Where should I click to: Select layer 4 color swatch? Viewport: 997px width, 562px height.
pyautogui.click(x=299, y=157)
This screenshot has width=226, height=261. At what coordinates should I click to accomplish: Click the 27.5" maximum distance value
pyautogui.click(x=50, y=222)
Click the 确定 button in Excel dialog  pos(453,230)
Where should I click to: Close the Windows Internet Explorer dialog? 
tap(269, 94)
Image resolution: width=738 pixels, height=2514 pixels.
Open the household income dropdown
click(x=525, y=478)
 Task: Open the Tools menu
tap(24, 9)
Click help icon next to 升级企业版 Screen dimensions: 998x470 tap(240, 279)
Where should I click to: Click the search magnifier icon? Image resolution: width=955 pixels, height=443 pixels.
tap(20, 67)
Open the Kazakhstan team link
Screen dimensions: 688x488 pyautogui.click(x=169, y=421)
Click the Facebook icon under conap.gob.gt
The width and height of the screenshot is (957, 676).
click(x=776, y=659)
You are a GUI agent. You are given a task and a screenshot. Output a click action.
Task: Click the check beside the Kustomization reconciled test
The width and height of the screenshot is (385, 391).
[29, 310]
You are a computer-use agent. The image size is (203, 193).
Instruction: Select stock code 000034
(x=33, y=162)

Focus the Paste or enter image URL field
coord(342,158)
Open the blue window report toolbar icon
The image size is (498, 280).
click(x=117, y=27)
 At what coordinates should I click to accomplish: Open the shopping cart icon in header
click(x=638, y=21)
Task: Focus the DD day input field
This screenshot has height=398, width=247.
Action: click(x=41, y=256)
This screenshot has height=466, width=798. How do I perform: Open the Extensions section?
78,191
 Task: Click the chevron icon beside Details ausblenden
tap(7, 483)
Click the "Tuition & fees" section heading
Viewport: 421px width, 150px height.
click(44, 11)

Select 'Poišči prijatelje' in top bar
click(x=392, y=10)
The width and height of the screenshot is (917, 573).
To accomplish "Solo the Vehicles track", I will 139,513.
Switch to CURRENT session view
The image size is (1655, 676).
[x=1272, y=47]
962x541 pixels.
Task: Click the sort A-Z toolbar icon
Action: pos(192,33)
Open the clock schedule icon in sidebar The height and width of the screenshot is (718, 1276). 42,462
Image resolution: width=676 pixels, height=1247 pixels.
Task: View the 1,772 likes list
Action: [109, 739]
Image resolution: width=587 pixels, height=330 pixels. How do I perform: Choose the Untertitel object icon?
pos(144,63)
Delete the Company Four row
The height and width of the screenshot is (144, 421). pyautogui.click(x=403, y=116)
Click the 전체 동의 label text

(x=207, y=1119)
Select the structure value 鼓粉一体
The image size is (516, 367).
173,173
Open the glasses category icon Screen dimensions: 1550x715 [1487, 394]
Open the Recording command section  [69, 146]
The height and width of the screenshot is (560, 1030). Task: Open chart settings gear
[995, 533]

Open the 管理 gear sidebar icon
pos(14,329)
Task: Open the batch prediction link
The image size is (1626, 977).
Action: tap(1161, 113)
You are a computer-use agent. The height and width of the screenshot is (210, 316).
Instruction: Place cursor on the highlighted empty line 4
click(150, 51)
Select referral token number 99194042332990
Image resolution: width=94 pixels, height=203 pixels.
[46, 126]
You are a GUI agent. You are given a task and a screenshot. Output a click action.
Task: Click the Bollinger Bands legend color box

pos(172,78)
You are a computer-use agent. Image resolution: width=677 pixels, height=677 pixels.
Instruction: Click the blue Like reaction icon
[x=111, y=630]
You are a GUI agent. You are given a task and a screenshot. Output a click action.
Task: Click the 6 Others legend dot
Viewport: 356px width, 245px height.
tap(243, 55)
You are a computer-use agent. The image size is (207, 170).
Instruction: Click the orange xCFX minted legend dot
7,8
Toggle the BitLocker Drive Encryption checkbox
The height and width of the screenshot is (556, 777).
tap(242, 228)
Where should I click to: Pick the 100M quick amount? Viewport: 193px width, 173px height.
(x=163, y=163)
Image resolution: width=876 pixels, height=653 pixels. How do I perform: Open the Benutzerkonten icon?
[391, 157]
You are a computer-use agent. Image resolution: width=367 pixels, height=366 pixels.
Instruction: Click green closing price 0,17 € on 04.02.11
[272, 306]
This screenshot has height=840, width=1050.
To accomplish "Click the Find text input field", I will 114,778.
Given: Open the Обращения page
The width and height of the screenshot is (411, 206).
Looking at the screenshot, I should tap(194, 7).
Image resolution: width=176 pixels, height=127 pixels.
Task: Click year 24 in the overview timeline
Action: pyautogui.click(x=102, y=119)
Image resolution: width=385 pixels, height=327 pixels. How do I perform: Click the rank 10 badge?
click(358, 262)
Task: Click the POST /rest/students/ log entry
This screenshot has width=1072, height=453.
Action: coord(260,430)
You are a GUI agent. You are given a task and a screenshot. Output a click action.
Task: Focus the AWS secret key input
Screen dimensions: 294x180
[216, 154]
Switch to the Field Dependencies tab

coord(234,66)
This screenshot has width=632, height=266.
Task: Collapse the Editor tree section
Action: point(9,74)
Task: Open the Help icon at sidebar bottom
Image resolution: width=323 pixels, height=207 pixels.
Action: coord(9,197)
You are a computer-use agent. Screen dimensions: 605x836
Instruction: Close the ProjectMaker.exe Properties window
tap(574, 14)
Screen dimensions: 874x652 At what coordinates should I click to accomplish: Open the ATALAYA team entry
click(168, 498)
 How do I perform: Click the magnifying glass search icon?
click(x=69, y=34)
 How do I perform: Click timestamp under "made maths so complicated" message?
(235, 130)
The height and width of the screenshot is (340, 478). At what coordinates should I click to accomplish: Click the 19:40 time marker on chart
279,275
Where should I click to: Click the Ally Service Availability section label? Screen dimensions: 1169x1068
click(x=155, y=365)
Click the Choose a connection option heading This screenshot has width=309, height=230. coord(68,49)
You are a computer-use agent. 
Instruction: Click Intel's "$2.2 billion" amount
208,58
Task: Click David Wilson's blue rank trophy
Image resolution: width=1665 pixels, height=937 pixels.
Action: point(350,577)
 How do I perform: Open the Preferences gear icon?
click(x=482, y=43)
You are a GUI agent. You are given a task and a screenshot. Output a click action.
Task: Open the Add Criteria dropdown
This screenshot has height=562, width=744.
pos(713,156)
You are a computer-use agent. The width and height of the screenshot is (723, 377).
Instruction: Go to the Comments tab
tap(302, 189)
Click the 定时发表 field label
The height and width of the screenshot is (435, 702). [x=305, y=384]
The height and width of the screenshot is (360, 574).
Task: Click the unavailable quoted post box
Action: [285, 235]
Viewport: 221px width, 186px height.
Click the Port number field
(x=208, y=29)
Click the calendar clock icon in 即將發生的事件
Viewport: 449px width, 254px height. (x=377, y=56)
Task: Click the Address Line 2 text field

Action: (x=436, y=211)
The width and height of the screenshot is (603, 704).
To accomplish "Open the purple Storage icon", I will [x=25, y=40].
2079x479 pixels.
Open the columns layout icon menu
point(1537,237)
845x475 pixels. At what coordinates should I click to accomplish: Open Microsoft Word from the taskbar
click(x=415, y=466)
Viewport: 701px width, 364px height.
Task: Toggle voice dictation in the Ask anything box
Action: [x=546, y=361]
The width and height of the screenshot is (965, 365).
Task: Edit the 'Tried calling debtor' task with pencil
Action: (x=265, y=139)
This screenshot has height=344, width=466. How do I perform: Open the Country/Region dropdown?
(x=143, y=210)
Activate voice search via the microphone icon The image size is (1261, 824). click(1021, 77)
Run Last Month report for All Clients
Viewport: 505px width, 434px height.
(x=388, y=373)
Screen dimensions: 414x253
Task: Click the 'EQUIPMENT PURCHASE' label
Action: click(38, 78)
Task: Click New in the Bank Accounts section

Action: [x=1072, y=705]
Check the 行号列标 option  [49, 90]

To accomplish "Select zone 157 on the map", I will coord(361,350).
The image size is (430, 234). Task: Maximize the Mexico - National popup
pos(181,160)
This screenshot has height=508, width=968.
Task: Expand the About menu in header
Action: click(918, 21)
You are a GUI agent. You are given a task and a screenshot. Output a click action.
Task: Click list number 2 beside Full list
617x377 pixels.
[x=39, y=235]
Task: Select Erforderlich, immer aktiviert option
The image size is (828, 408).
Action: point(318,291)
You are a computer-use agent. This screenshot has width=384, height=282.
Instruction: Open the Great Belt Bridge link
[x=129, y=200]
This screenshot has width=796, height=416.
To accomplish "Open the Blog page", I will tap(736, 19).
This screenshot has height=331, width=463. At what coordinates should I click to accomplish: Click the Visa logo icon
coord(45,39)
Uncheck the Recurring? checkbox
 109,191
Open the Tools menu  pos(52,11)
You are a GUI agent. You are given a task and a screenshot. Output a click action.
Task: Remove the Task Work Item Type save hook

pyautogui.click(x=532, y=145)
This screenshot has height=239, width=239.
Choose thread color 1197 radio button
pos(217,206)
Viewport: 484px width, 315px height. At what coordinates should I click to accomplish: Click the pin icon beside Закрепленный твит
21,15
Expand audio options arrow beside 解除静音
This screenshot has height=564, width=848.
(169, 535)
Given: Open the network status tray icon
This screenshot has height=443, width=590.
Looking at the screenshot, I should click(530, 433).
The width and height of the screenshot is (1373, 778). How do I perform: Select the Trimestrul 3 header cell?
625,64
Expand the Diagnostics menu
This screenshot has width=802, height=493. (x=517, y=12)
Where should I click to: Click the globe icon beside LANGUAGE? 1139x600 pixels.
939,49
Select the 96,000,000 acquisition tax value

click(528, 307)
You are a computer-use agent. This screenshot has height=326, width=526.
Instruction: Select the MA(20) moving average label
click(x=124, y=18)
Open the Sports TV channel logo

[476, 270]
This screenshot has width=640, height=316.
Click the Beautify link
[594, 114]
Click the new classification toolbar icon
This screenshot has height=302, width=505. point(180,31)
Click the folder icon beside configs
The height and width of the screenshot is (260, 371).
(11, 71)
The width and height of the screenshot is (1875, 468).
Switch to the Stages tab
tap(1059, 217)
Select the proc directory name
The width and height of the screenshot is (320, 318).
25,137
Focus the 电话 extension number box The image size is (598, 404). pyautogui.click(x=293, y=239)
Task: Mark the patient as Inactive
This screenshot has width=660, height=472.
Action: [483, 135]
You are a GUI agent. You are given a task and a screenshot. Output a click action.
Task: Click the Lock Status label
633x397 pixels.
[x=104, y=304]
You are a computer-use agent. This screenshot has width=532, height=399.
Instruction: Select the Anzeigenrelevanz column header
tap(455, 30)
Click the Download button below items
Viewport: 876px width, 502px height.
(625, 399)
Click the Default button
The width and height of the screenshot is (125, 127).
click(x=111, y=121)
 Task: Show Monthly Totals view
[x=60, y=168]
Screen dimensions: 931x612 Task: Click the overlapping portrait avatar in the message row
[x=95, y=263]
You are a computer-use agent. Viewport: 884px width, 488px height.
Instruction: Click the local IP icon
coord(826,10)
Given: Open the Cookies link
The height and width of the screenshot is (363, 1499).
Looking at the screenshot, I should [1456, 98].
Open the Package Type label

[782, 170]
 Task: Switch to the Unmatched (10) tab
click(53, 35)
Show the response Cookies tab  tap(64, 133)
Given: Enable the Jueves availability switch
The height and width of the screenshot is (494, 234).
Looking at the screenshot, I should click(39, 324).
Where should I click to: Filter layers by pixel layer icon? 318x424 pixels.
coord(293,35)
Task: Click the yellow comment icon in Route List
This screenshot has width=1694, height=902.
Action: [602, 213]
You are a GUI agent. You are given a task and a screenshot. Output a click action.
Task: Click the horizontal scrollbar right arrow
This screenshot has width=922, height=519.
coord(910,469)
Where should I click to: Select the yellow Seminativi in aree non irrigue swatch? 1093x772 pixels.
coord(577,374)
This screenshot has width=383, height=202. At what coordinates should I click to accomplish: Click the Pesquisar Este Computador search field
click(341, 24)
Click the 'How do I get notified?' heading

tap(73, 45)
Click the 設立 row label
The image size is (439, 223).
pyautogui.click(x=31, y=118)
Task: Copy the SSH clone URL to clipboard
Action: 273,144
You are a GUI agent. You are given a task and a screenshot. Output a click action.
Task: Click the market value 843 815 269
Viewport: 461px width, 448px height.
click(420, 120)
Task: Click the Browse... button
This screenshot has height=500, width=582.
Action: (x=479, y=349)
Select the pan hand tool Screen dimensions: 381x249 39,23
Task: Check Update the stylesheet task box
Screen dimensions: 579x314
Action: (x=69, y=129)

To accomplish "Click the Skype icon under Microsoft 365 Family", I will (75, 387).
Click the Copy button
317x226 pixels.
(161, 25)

_What this task involves_
Where a line above contains the word "input", show that line.

_Reply_
Task: Focus the DD day input field
To accomplish "Click the Find text input field", I will 114,778.
Task: Focus the AWS secret key input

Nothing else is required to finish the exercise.